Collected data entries
-----

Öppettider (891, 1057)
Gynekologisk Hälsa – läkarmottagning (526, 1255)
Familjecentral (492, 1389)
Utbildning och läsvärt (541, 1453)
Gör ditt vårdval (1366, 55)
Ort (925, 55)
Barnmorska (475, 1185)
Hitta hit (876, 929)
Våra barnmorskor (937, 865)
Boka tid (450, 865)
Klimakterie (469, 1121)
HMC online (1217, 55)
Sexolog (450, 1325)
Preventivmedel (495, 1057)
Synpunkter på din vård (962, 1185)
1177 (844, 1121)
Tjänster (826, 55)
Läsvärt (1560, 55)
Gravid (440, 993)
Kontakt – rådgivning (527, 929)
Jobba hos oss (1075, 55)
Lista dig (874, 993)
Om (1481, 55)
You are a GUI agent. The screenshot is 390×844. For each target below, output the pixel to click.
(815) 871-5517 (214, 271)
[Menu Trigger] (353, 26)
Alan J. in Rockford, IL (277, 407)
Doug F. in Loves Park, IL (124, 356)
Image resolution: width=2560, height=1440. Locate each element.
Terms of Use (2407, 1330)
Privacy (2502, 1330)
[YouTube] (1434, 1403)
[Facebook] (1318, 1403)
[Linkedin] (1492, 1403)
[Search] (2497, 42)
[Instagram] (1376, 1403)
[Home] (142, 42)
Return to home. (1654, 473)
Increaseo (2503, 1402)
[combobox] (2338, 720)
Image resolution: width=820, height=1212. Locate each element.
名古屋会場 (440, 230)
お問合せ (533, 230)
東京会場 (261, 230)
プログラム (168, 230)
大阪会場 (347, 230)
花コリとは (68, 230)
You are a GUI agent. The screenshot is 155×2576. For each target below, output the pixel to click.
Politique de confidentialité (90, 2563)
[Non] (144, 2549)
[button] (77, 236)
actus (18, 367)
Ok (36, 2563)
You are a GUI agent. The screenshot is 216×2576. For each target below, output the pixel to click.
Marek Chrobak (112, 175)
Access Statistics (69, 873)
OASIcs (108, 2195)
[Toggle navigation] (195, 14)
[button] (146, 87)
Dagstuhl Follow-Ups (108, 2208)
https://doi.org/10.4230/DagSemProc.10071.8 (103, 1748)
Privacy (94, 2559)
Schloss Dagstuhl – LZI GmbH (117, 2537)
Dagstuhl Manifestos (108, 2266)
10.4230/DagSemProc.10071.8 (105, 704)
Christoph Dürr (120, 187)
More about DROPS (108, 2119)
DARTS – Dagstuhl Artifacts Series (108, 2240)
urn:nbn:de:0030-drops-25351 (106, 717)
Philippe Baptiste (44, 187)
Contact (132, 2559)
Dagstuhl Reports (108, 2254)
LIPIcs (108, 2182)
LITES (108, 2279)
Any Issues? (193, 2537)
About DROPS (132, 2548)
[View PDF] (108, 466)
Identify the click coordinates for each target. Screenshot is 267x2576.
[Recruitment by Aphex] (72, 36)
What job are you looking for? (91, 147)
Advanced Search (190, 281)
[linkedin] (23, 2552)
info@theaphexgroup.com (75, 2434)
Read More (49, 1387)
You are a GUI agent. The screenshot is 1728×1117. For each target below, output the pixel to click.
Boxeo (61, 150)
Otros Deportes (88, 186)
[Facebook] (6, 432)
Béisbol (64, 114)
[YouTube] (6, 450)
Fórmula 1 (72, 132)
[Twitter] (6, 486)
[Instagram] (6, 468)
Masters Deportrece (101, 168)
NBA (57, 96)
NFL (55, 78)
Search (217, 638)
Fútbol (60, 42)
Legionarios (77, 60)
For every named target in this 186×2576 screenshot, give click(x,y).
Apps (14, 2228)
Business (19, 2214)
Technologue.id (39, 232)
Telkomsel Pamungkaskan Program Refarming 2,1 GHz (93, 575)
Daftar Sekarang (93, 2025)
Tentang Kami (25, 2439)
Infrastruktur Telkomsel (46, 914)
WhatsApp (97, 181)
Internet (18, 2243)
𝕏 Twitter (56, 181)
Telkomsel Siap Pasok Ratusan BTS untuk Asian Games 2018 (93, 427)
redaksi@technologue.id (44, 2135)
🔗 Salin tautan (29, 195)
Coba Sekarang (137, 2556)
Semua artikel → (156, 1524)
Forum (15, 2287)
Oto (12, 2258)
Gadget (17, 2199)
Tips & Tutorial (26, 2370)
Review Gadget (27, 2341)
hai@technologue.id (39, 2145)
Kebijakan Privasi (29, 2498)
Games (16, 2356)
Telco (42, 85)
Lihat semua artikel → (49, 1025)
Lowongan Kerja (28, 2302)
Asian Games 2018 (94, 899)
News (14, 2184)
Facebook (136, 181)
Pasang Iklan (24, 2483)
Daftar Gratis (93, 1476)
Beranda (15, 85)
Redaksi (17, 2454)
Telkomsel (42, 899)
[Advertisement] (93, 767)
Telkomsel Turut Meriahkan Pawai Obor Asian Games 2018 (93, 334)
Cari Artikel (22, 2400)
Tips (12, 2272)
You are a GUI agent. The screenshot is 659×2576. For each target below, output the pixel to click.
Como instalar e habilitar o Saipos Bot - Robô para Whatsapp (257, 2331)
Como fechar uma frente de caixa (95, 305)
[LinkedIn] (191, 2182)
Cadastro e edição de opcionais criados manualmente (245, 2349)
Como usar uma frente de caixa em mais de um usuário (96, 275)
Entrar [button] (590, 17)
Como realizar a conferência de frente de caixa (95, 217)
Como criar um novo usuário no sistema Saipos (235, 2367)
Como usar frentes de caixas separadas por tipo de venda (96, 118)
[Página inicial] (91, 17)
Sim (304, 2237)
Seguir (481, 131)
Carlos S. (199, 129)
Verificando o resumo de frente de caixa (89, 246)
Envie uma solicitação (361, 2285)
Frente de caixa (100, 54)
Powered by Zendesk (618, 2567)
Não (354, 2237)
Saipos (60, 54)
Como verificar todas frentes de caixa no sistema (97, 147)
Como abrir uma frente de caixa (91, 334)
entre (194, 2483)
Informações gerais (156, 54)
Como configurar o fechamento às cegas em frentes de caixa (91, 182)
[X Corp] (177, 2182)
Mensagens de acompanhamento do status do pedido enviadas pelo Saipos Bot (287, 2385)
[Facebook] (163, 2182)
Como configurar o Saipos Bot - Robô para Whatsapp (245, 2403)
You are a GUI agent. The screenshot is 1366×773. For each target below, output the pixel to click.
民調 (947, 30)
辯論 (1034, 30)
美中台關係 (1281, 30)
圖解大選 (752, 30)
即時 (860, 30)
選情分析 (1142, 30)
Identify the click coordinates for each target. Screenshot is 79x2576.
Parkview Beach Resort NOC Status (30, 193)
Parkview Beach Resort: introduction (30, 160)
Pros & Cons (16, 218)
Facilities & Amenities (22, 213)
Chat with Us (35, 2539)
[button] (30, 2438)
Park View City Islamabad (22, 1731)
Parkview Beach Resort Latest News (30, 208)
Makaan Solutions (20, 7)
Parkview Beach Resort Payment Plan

-----

Search the data for the string "click" and copy out every line where it is found.

**EXERCISE RESULT**
You are a GUI agent. The screenshot is 390×844. For each target below, output the pixel to click.
You are a GUI agent. The screenshot is 155×2576. For each target below, output the pixel to click.
You are a GUI agent. The screenshot is 216×2576. For each target below, output the pixel to click.
Identify the click coordinates for each target. Screenshot is 267x2576.
You are a GUI agent. The screenshot is 1728×1117. For each target below, output the pixel to click.
For every named target in this 186×2576 screenshot, give click(x,y).
You are a GUI agent. The screenshot is 659×2576. For each target below, output the pixel to click.
You are a GUI agent. The screenshot is 1366×773. For each target below, output the pixel to click.
Identify the click coordinates for each target. Screenshot is 79x2576.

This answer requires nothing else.